** EXTRACTED DATA follows **

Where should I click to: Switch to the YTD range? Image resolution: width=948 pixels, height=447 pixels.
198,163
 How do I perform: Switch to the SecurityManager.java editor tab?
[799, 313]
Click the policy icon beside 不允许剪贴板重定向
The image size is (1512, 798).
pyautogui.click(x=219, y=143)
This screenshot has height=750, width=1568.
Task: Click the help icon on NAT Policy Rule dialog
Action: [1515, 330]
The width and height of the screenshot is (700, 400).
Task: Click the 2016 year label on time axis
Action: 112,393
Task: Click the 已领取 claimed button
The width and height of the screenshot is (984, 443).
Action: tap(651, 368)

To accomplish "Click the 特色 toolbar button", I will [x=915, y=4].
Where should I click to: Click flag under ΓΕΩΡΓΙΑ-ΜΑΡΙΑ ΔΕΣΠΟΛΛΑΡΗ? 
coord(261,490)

** End of EXTRACTED DATA **

*WHAT THE TASK REQUIRES:*
Each entry above needs to be output exactly.

*WRITTEN SOLUTION:*
Where should I click to: Switch to the YTD range? Image resolution: width=948 pixels, height=447 pixels.
198,163
 How do I perform: Switch to the SecurityManager.java editor tab?
[799, 313]
Click the policy icon beside 不允许剪贴板重定向
The image size is (1512, 798).
pyautogui.click(x=219, y=143)
This screenshot has height=750, width=1568.
Task: Click the help icon on NAT Policy Rule dialog
Action: [1515, 330]
The width and height of the screenshot is (700, 400).
Task: Click the 2016 year label on time axis
Action: 112,393
Task: Click the 已领取 claimed button
The width and height of the screenshot is (984, 443).
Action: tap(651, 368)

To accomplish "Click the 特色 toolbar button", I will [x=915, y=4].
Where should I click to: Click flag under ΓΕΩΡΓΙΑ-ΜΑΡΙΑ ΔΕΣΠΟΛΛΑΡΗ? 
coord(261,490)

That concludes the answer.